PROBLEM DESCRIPTION: Restrict the output to the lines below starting at the one that contains "Screen dimensions: 800x600" and ending at the one that contains "Click the white satellite spacecraft image", and restate them word for word, both ends included.

DATA SECTION:
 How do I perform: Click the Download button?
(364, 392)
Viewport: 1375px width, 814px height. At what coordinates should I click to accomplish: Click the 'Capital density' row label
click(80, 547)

--

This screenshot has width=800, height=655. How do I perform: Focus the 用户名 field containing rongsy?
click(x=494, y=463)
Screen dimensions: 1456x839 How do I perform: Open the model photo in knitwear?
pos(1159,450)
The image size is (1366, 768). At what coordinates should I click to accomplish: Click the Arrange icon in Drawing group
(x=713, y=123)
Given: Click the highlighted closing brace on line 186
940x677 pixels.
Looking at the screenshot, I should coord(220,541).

* * *

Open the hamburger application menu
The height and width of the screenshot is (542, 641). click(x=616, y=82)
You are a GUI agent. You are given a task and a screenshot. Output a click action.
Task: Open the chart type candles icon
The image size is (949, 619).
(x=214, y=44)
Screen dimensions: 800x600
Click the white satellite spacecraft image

TASK ANSWER:
Screen dimensions: 800x600
Click the white satellite spacecraft image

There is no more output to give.